__Extract provided__
—————

Background Systemic lupus erythematosus (SLE) is characterized by autoantibodies to diverse autoantigens, especially to nuclear components such as double-stranded DNA (dsDNA) or nucleosomes. Still, it remains unclear why poorly immunogenic molecules such as dsDNA and nucleosomes become targets of humoral autoimmunity in SLE. Increased signaling via pattern-recognition receptors (PRRs) through pathogen-associated molecular patterns (PAMPs) or endogenous damage-associated molecular patterns (DAMPs) released from damaged or stressed host cells and tissues, may be critically involved in the break of tolerance against such nuclear antigens. One important PRR in this context may be RAGE. Among many others, RAGE recognizes High mobility group box 1 (HMGB1). HMGB1 is a DNA-binding nuclear protein that has been found at elevated levels in patients with SLE and other autoimmune diseases; likewise perpetuation of RAGE signaling sustains inflammation and leads to the establishment of chronic inflammatory disorders.

Objectives We therefore examined, using the Pristane-induced SLE model, if increased RAGE signaling may be involved in the break of tolerance against nuclear antigens and contributes to chronic inflammation.

Methods To that end, WT and RAGE-/- animals were injected intra-peritoneally with a single dose of pristane. Disease manifestations were determined after 7 months and included the determination of proteinuria and renal pathology by evaluating the glomerular cellularity and matrix on H&E stained paraffin-embedded kidney sections and glomerular depositions of IgG and C3c. In addition to that we checked for auto-antibody production at several time points during disease development and immune cell distribution, differentiation and phenotype in inflamed kidneys and spleen.

—————

__Data provided__
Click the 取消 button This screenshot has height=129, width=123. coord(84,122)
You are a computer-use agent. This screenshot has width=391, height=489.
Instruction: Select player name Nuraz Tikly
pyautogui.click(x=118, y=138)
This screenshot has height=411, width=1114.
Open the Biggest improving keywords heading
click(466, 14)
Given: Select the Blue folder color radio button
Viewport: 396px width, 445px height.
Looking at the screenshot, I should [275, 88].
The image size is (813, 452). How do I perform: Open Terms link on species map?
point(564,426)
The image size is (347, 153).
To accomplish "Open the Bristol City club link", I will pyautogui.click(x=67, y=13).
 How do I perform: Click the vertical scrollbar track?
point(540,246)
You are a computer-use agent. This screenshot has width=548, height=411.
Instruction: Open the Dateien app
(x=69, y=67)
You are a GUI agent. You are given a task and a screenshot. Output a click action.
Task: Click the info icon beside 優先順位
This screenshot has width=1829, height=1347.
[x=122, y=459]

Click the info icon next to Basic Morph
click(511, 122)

—————

__Tasks to carry out__
a. Answer these questions from the SLE abstract, one answer per line:
(i) Which molecule does RAGE recognize, among many others?
(ii) By what route were the animals given pristane?
(iii) After how long were disease manifestations determined?
b. Rewrite the paragraph of the SLE abstract that begins "Methods To that end" as a short bulleted list that keeps its main facts.
c. List every abbreviation that the SLE abstract spells out in full, with the full form the abstract gives for each.

__Answers to the exercise__
a.
(i) High mobility group box 1 (HMGB1)
(ii) Intra-peritoneally, as a single dose
(iii) After 7 months

b.
- WT and RAGE-/- animals got a single intra-peritoneal dose of pristane.
- Disease manifestations were determined after 7 months:
  - proteinuria
  - renal pathology: glomerular cellularity and matrix on H&E stained paraffin-embedded kidney sections
  - glomerular depositions of IgG and C3c
- Auto-antibody production was checked at several time points during disease development.
- Immune cell distribution, differentiation and phenotype were checked in inflamed kidneys and spleen.

c.
- SLE: systemic lupus erythematosus
- dsDNA: double-stranded DNA
- PRRs: pattern-recognition receptors
- PAMPs: pathogen-associated molecular patterns
- DAMPs: damage-associated molecular patterns
- HMGB1: High mobility group box 1